§ **Your objective**
For the entries below, print exactly the lines between the line holding "司法修習 (333, 2072)" and the line holding "婚姻費用 (333, 2189)", inclusive, and nothing else.

§ **Data provided**
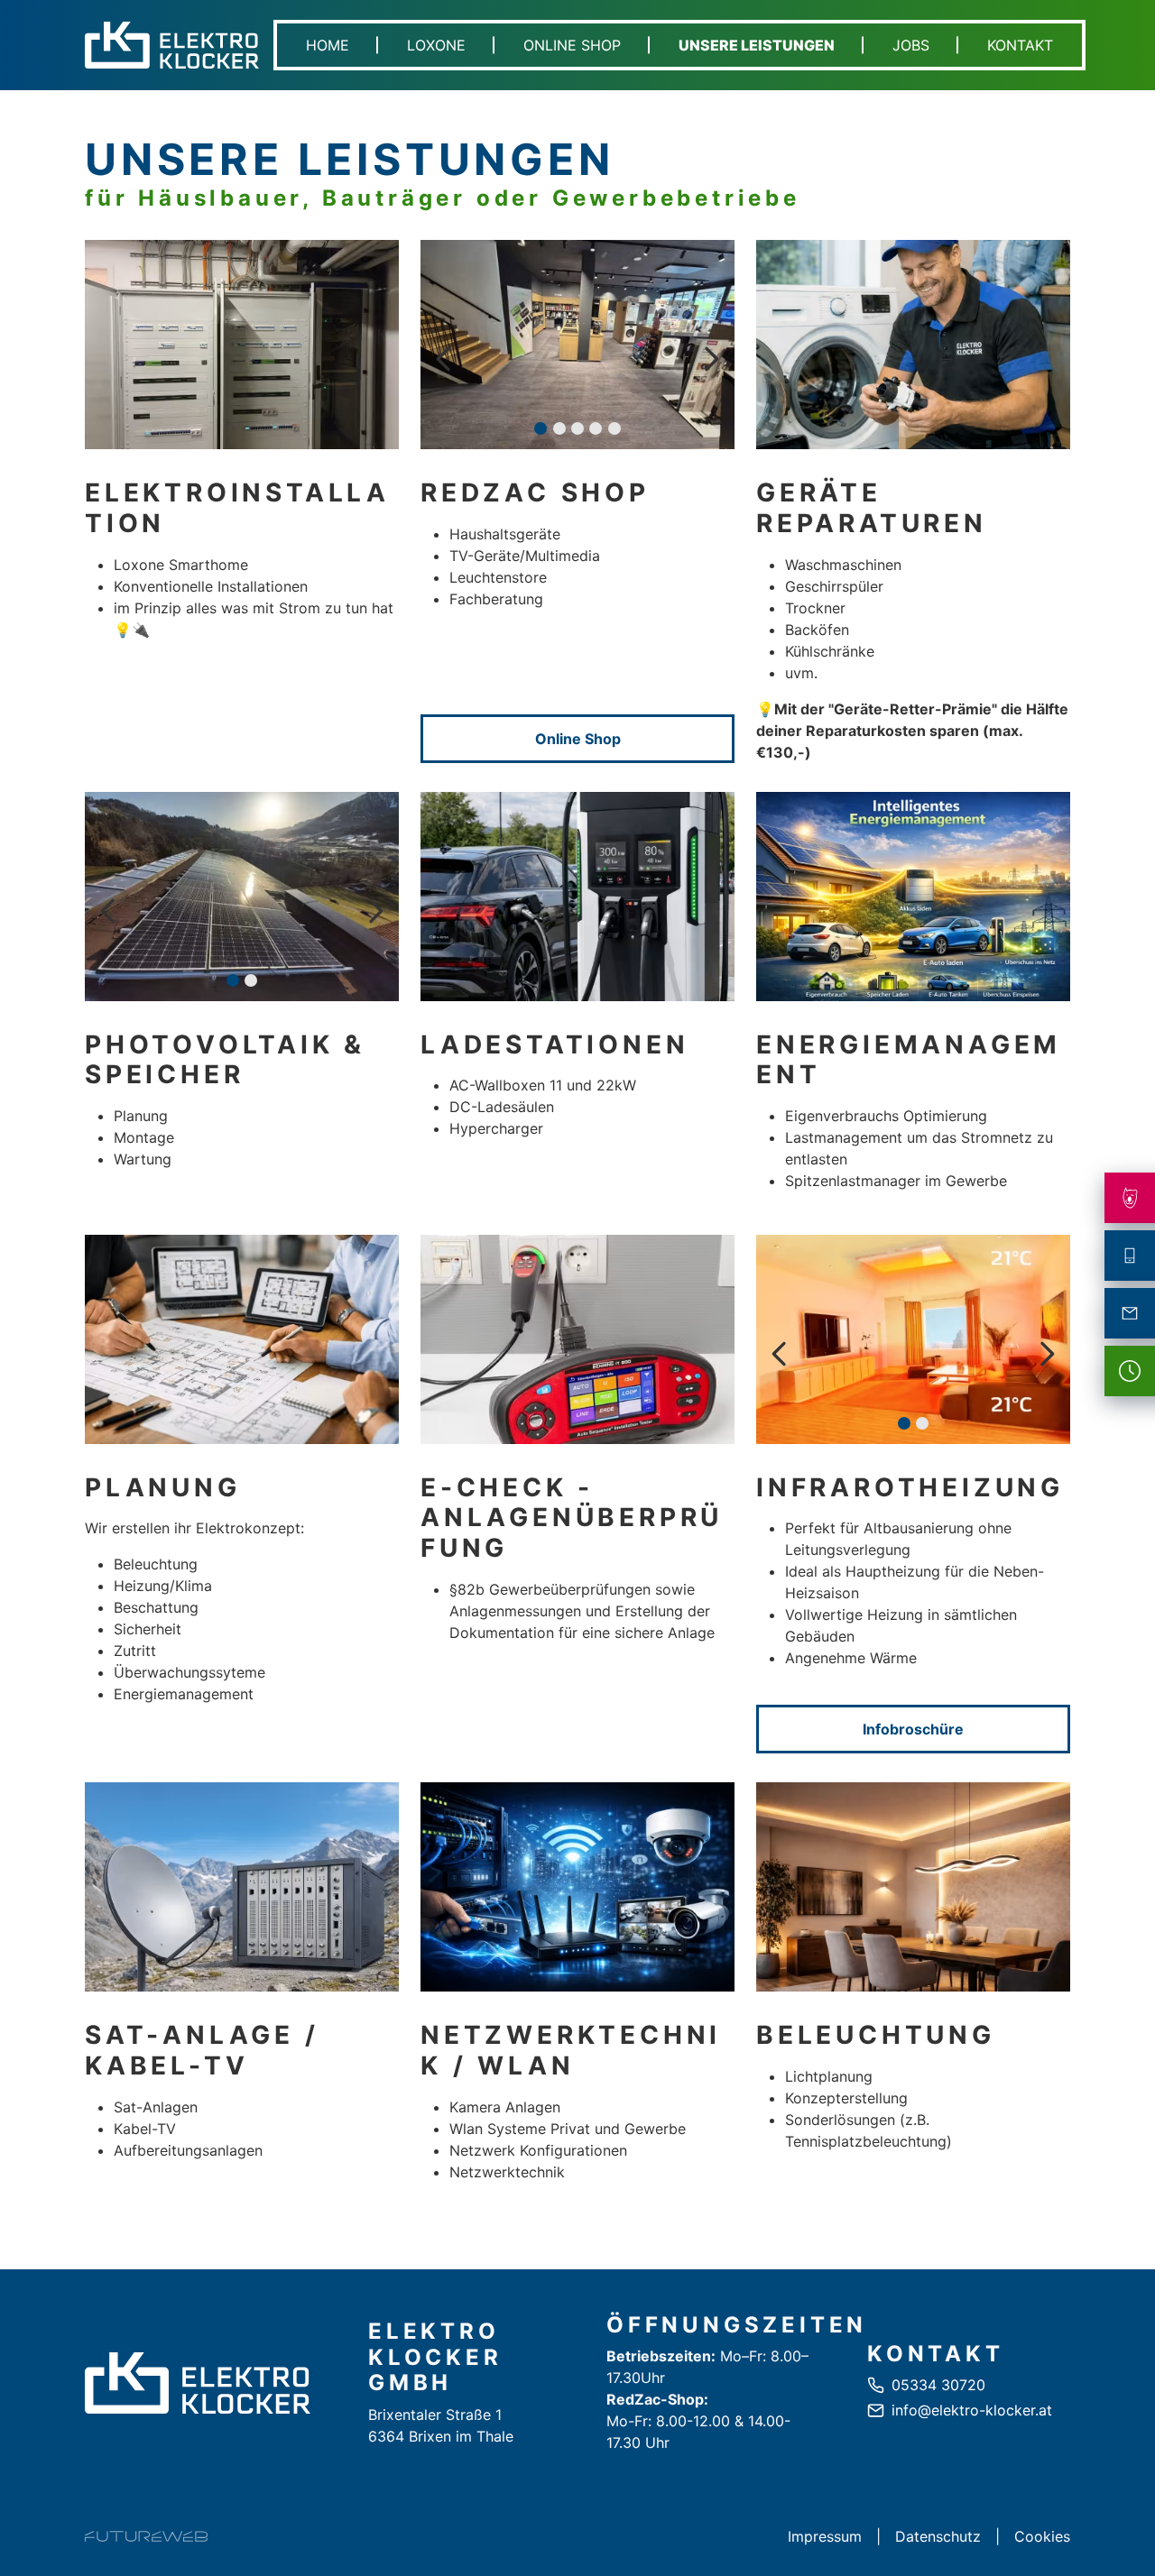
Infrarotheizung (910, 1487)
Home (327, 45)
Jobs (910, 45)
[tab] (540, 428)
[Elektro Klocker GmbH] (197, 2382)
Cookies (1042, 2536)
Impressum (825, 2536)
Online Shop (572, 45)
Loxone (436, 45)
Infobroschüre (913, 1729)
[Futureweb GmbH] (146, 2536)
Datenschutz (938, 2536)
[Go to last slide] (443, 359)
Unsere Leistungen (757, 45)
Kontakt (1020, 45)
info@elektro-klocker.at (972, 2410)
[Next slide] (711, 359)
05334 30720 (938, 2385)
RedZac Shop (535, 492)
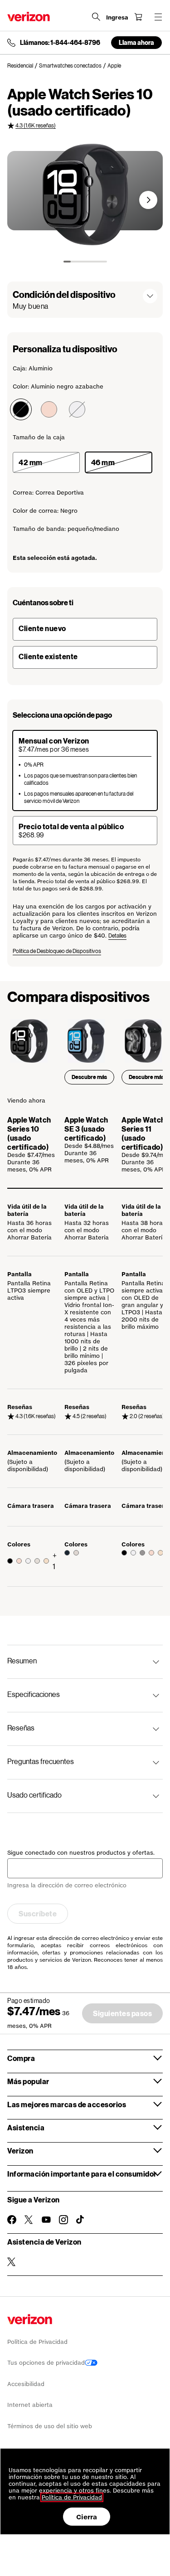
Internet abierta (30, 2404)
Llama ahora (136, 42)
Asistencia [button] (25, 2127)
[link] (23, 65)
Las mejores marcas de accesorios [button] (66, 2104)
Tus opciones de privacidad (46, 2362)
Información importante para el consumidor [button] (82, 2173)
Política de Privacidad (37, 2341)
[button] (148, 200)
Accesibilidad (25, 2384)
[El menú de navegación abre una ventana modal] (158, 17)
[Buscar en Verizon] (96, 17)
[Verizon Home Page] (28, 16)
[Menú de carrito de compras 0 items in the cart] (138, 17)
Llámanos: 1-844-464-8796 (60, 42)
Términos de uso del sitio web (49, 2426)
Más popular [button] (28, 2081)
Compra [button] (21, 2058)
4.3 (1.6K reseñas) (35, 125)
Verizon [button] (20, 2150)
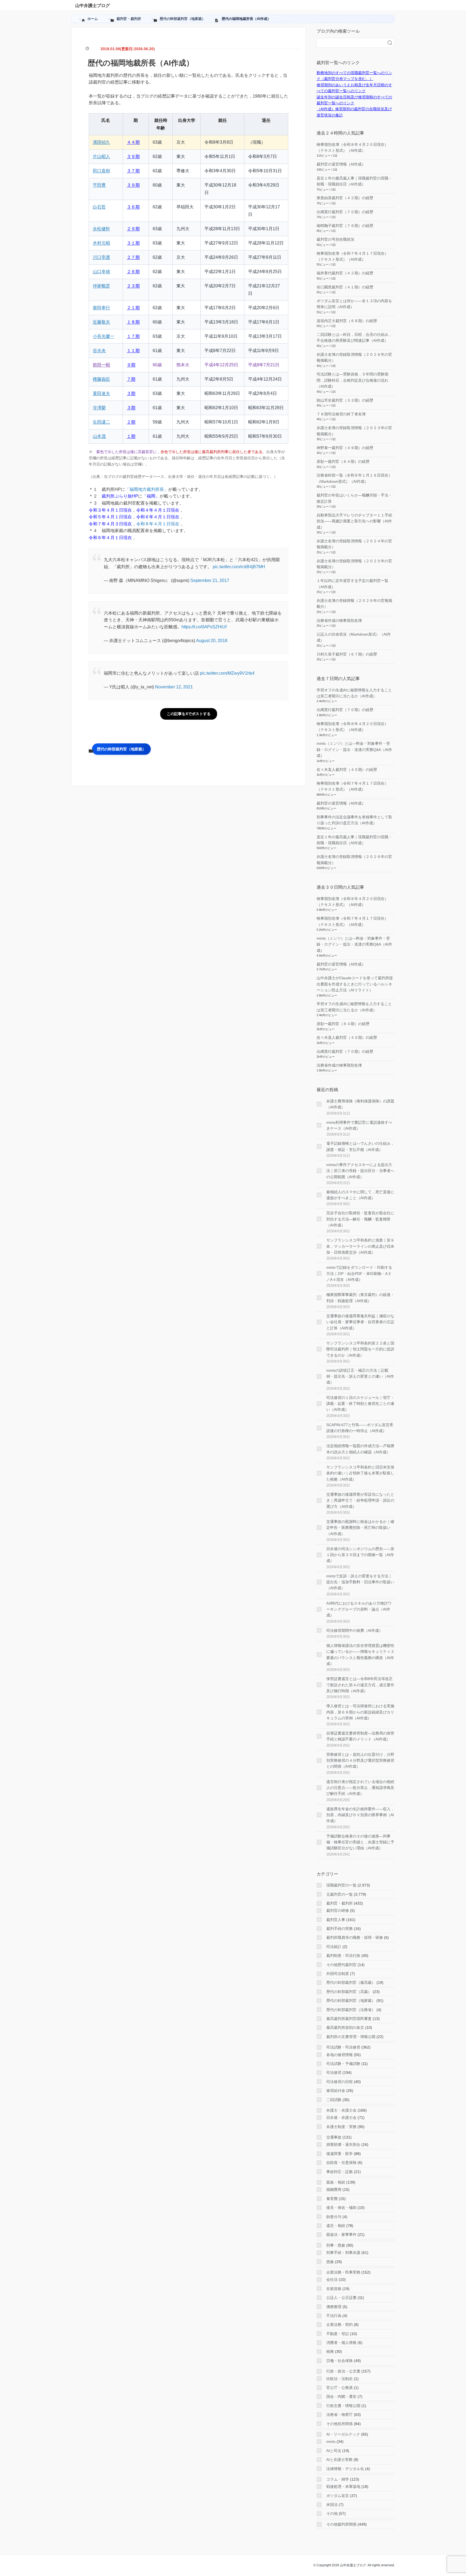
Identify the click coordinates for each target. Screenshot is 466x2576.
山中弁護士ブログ (92, 5)
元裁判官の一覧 (339, 1894)
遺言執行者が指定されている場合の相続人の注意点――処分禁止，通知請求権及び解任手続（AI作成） (360, 1788)
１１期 (133, 350)
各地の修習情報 (339, 2055)
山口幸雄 (101, 271)
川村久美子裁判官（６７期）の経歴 (347, 654)
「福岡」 (151, 496)
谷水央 (99, 350)
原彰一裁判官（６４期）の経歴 (343, 461)
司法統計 (333, 1946)
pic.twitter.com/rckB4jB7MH (239, 566)
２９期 (133, 228)
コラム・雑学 (337, 2479)
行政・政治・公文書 (343, 2371)
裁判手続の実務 (339, 1928)
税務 (330, 2351)
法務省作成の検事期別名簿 (339, 620)
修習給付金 (335, 2090)
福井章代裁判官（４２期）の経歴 (345, 273)
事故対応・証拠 (339, 2172)
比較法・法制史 (339, 2379)
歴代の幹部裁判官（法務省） (350, 2010)
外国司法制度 (337, 1973)
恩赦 (330, 2262)
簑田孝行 (101, 307)
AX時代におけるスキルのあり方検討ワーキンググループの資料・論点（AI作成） (359, 1609)
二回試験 (333, 2100)
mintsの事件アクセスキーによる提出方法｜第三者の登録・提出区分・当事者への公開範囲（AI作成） (360, 1171)
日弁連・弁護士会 (341, 2117)
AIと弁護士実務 (339, 2459)
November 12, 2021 (174, 687)
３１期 (133, 243)
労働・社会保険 (339, 2360)
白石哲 (99, 207)
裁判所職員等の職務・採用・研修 (354, 1937)
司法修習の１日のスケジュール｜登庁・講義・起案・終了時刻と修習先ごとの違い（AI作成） (360, 1403)
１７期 (133, 336)
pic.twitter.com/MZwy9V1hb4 (227, 673)
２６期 (133, 271)
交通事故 (333, 2137)
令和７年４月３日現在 (110, 524)
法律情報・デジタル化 (345, 2469)
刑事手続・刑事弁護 (343, 2252)
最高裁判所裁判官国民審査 (349, 2018)
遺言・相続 (335, 2225)
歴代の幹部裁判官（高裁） (349, 1991)
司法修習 (333, 2072)
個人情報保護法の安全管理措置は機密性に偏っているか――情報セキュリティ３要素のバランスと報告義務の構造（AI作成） (360, 1654)
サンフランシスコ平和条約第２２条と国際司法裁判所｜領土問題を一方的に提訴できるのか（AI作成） (360, 1349)
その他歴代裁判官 (341, 1965)
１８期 (133, 322)
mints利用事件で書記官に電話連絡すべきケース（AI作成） (359, 1125)
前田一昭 (101, 365)
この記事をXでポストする (189, 714)
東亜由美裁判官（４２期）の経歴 (345, 198)
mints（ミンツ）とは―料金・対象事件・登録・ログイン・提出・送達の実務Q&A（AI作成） (354, 749)
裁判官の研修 (337, 1910)
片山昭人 (101, 156)
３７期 (133, 170)
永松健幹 (101, 228)
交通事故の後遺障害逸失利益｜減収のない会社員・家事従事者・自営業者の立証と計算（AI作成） (360, 1322)
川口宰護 (101, 257)
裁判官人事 (335, 1920)
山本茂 (99, 436)
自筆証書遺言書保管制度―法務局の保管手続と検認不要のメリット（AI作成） (360, 1736)
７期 (131, 379)
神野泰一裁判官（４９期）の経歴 (345, 448)
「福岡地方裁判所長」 (146, 489)
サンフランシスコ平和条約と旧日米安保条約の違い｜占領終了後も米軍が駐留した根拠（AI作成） (360, 1473)
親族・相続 (335, 2182)
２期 (131, 422)
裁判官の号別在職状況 (335, 239)
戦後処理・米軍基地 (343, 2486)
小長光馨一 (103, 336)
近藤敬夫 (101, 322)
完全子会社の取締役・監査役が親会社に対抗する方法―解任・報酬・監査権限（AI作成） (360, 1219)
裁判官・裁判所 (339, 1903)
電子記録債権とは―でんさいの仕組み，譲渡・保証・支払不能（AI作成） (360, 1146)
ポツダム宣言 (337, 2496)
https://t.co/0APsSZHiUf (204, 627)
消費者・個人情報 (341, 2342)
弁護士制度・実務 (341, 2127)
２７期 (133, 257)
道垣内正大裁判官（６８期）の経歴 (347, 321)
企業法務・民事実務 (343, 2272)
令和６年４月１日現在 (157, 517)
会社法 (332, 2279)
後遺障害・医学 (339, 2153)
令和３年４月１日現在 (110, 510)
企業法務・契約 (339, 2324)
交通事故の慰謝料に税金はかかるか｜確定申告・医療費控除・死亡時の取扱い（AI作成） (360, 1527)
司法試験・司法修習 (343, 2047)
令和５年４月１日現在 (110, 517)
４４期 (133, 142)
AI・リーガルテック (343, 2434)
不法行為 (333, 2315)
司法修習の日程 (339, 2082)
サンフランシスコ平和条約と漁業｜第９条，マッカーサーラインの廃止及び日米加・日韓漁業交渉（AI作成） (360, 1246)
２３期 (133, 286)
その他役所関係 (339, 2424)
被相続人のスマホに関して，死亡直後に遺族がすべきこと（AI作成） (360, 1195)
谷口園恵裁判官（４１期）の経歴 (345, 287)
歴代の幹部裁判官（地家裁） (121, 749)
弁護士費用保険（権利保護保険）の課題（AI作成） (360, 1104)
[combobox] (350, 42)
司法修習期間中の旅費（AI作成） (354, 1630)
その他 (332, 2513)
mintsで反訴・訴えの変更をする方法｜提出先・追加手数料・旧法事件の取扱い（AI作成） (360, 1582)
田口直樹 (101, 170)
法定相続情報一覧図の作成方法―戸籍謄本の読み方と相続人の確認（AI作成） (360, 1449)
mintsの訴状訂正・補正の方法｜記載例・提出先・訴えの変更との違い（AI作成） (360, 1376)
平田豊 (99, 185)
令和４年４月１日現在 (157, 510)
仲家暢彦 (101, 286)
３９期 (133, 156)
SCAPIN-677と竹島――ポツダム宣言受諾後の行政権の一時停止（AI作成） (359, 1428)
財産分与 (333, 2217)
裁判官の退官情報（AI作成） (341, 164)
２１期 (133, 307)
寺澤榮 (99, 407)
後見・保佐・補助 (341, 2207)
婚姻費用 (333, 2189)
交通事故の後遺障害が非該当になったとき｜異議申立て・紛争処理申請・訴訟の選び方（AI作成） (360, 1500)
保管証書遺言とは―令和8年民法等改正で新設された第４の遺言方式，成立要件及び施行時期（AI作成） (360, 1685)
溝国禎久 (101, 142)
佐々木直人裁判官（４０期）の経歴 (347, 769)
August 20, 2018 (211, 640)
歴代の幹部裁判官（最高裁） (350, 1982)
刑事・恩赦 (335, 2245)
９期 (131, 365)
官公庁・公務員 (339, 2387)
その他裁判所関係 (341, 2524)
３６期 (133, 207)
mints (330, 2441)
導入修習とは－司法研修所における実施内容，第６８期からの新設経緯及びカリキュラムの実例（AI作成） (360, 1712)
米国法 (332, 2504)
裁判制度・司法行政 (343, 1955)
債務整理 (333, 2307)
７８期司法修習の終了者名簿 (341, 414)
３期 (131, 393)
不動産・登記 (337, 2334)
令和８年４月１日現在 (157, 524)
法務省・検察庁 (339, 2414)
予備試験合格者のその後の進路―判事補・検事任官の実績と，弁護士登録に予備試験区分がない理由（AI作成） (360, 1842)
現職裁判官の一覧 (341, 1885)
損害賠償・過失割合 (343, 2144)
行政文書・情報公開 (343, 2405)
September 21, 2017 (209, 580)
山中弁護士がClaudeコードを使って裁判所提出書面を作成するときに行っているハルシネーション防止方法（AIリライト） (355, 984)
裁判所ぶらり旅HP (120, 496)
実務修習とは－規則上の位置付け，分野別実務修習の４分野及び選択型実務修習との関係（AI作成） (360, 1760)
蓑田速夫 (101, 393)
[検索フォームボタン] (390, 42)
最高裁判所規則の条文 (345, 2027)
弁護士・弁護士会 (341, 2110)
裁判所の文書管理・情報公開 (350, 2036)
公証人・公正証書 (341, 2297)
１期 (131, 436)
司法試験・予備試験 (343, 2063)
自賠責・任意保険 (341, 2162)
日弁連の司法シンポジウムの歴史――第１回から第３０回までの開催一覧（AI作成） (360, 1555)
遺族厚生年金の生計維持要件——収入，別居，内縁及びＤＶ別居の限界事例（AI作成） (360, 1815)
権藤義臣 (101, 379)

§ **Written answer**
司法修習 (333, 2072)
個人情報保護法の安全管理措置は機密性に偏っているか――情報セキュリティ３要素のバランスと報告義務の構造（AI作成） (360, 1654)
サンフランシスコ平和条約第２２条と国際司法裁判所｜領土問題を一方的に提訴できるのか（AI作成） (360, 1349)
その他歴代裁判官 (341, 1965)
１８期 (133, 322)
mints利用事件で書記官に電話連絡すべきケース（AI作成） (359, 1125)
前田一昭 (101, 365)
この記事をXでポストする (189, 714)
東亜由美裁判官（４２期）の経歴 (345, 198)
mints（ミンツ）とは―料金・対象事件・登録・ログイン・提出・送達の実務Q&A（AI作成） (354, 749)
裁判官の研修 (337, 1910)
片山昭人 (101, 156)
３７期 (133, 170)
永松健幹 (101, 228)
交通事故の後遺障害逸失利益｜減収のない会社員・家事従事者・自営業者の立証と計算（AI作成） (360, 1322)
川口宰護 (101, 257)
裁判官人事 (335, 1920)
山本茂 (99, 436)
自筆証書遺言書保管制度―法務局の保管手続と検認不要のメリット（AI作成） (360, 1736)
７期 (131, 379)
神野泰一裁判官（４９期）の経歴 (345, 448)
「福岡地方裁判所長」 (146, 489)
サンフランシスコ平和条約と旧日米安保条約の違い｜占領終了後も米軍が駐留した根拠（AI作成） (360, 1473)
親族・相続 (335, 2182)
２期 (131, 422)
裁判官の号別在職状況 (335, 239)
戦後処理・米軍基地 (343, 2486)
小長光馨一 (103, 336)
近藤敬夫 (101, 322)
完全子会社の取締役・監査役が親会社に対抗する方法―解任・報酬・監査権限（AI作成） (360, 1219)
裁判官・裁判所 (339, 1903)
電子記録債権とは―でんさいの仕組み，譲渡・保証・支払不能（AI作成） (360, 1146)
ポツダム宣言 (337, 2496)
https://t.co/0APsSZHiUf (204, 627)
消費者・個人情報 (341, 2342)
弁護士制度・実務 (341, 2127)
２７期 (133, 257)
道垣内正大裁判官（６８期）の経歴 (347, 321)
企業法務・民事実務 (343, 2272)
令和６年４月１日現在 (157, 517)
会社法 (332, 2279)
後遺障害・医学 (339, 2153)
令和３年４月１日現在 (110, 510)
企業法務・契約 (339, 2324)
交通事故の慰謝料に税金はかかるか｜確定申告・医療費控除・死亡時の取扱い（AI作成） (360, 1527)
司法試験・司法修習 (343, 2047)
令和５年４月１日現在 (110, 517)
４４期 (133, 142)
AI・リーガルテック (343, 2434)
不法行為 (333, 2315)
司法修習の日程 (339, 2082)
サンフランシスコ平和条約と漁業｜第９条，マッカーサーラインの廃止及び日米加・日韓漁業交渉（AI作成） (360, 1246)
２３期 (133, 286)
その他役所関係 (339, 2424)
被相続人のスマホに関して，死亡直後に遺族がすべきこと（AI作成） (360, 1195)
谷口園恵裁判官（４１期）の経歴 (345, 287)
歴代の幹部裁判官（地家裁） (121, 749)
弁護士費用保険（権利保護保険）の課題（AI作成） (360, 1104)
[combobox] (350, 42)
司法修習期間中の旅費（AI作成） (354, 1630)
その他 (332, 2513)
mintsで反訴・訴えの変更をする方法｜提出先・追加手数料・旧法事件の取扱い（AI作成） (360, 1582)
田口直樹 (101, 170)
法定相続情報一覧図の作成方法―戸籍謄本の読み方と相続人の確認（AI作成） (360, 1449)
mintsの訴状訂正・補正の方法｜記載例・提出先・訴えの変更との違い（AI作成） (360, 1376)
平田豊 (99, 185)
令和４年４月１日現在 (157, 510)
仲家暢彦 (101, 286)
３９期 (133, 156)
SCAPIN-677と竹島――ポツダム宣言受諾後の行政権の一時停止（AI作成） (359, 1428)
財産分与 (333, 2217)
裁判官の退官情報（AI作成） (341, 164)
２１期 (133, 307)
寺澤榮 (99, 407)
後見・保佐・補助 (341, 2207)
婚姻費用 (333, 2189)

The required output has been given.